Why is the generated static library file size so huge?¶
The static library is simply an archive of a set of object files which are intermediate and contain much extra information, please check whether the final binary file size is as expected.
OpenCL allocator failed with CL_OUT_OF_RESOURCES¶
OpenCL runtime usually requires continuous virtual memory for its image buffer, the error will occur when the OpenCL driver can't find the continuous space due to high memory usage or fragmentation. Several solutions can be tried:
- Change the model by reducing its memory usage
- Split the Op with the biggest single memory buffer
- Change from armeabi-v7a to arm64-v8a to expand the virtual address space
- Reduce the memory consumption of other modules of the same process
Why is the performance worse than the official result for the same model?¶
The power options may not set properly, see mace/public/mace_runtime.h
for
details.
Why is the UI getting poor responsiveness when running model with GPU runtime?¶
Try to set limit_opencl_kernel_time
to 1
. If still not resolved, try to
modify the source code to use even smaller time intervals or changed to CPU
or DSP runtime.
Why is MACE not working on DSP?¶
Running models on Hexagon DSP need a few prerequisites for DSP developers:
- You need make sure SOCs of your phone is manufactured by Qualcomm and has HVX supported.

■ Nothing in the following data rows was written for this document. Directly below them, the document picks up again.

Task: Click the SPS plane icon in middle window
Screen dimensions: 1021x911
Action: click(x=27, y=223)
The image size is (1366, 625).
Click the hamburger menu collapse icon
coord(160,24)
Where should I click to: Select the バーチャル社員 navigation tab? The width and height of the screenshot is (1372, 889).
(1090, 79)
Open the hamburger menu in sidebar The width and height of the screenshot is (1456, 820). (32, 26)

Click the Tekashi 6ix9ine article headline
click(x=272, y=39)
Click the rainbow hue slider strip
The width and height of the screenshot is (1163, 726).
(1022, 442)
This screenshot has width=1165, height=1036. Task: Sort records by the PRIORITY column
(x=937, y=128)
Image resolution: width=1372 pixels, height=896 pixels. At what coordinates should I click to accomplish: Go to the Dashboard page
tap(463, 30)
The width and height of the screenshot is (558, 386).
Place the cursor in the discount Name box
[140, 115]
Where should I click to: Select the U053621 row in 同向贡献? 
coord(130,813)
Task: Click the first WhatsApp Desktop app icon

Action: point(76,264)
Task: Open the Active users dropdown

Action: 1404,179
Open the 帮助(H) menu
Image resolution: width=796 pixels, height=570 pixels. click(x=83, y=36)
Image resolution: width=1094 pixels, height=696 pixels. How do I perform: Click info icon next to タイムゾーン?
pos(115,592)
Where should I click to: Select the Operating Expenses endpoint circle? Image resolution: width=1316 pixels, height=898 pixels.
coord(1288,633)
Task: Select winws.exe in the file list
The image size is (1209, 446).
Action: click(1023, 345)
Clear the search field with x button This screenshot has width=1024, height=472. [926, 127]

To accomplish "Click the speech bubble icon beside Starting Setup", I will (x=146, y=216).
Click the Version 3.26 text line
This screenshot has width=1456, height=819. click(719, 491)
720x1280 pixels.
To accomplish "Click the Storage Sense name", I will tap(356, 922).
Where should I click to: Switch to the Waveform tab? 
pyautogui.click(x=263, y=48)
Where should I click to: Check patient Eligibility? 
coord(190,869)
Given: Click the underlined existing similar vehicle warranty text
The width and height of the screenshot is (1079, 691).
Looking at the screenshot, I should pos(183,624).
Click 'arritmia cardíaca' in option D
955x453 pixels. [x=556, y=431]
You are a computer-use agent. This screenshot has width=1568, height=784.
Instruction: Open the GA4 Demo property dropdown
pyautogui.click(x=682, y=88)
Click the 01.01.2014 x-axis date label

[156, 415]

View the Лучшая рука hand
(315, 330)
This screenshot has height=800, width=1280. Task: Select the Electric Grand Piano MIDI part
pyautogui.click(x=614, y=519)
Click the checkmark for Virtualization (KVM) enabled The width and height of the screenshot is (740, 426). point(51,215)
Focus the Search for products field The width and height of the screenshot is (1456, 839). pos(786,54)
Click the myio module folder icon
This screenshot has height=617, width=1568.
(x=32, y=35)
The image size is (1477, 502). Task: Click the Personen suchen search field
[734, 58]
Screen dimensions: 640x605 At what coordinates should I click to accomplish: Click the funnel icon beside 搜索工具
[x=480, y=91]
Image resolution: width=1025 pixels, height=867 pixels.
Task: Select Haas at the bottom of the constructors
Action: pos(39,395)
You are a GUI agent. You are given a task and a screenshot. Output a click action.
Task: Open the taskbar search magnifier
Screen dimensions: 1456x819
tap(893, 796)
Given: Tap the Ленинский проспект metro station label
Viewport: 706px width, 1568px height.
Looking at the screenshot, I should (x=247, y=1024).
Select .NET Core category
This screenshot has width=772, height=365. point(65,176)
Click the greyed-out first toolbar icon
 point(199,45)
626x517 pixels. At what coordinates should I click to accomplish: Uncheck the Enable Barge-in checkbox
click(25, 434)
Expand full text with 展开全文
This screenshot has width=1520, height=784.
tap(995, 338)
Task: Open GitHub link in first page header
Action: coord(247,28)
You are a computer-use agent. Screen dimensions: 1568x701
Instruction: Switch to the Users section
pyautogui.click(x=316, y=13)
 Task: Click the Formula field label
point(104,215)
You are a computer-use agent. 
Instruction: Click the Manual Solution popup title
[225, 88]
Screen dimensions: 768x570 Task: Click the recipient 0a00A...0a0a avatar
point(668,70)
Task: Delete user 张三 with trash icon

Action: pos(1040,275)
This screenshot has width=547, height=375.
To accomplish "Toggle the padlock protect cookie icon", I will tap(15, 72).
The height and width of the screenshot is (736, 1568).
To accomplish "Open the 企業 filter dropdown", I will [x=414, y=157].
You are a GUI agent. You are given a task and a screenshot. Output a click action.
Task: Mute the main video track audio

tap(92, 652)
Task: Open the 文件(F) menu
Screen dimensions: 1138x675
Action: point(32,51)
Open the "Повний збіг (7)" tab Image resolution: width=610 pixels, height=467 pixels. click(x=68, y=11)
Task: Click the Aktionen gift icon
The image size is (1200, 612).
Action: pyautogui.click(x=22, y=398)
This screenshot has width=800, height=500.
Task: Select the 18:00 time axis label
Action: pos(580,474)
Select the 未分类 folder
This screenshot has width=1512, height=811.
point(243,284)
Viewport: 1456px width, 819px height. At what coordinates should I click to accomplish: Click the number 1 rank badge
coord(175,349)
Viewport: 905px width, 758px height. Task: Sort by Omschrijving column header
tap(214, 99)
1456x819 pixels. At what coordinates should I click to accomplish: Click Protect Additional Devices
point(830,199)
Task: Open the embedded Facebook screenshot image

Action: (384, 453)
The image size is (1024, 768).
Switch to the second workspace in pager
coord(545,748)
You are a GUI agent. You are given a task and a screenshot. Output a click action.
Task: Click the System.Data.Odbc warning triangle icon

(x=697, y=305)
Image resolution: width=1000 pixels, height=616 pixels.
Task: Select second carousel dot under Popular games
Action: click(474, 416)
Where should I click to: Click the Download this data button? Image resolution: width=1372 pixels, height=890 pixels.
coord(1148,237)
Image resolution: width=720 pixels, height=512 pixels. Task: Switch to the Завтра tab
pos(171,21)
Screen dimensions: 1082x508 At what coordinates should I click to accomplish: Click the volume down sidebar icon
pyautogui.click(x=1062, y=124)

- You need a phone that disables secure boot (once enabled, cannot be reversed, so you probably can only get that type phones from manufacturers)
- You need sign your phone by using testsig provided by Qualcomm. (Download Qualcomm Hexagon SDK first, plugin your phone to PC, run scripts/testsig.py)
- You need install Hexagon nnlib backend by following nnlib README (https://github.com/XiaoMi/nnlib).
Then, there you go. You can run Mace on Hexagon DSP.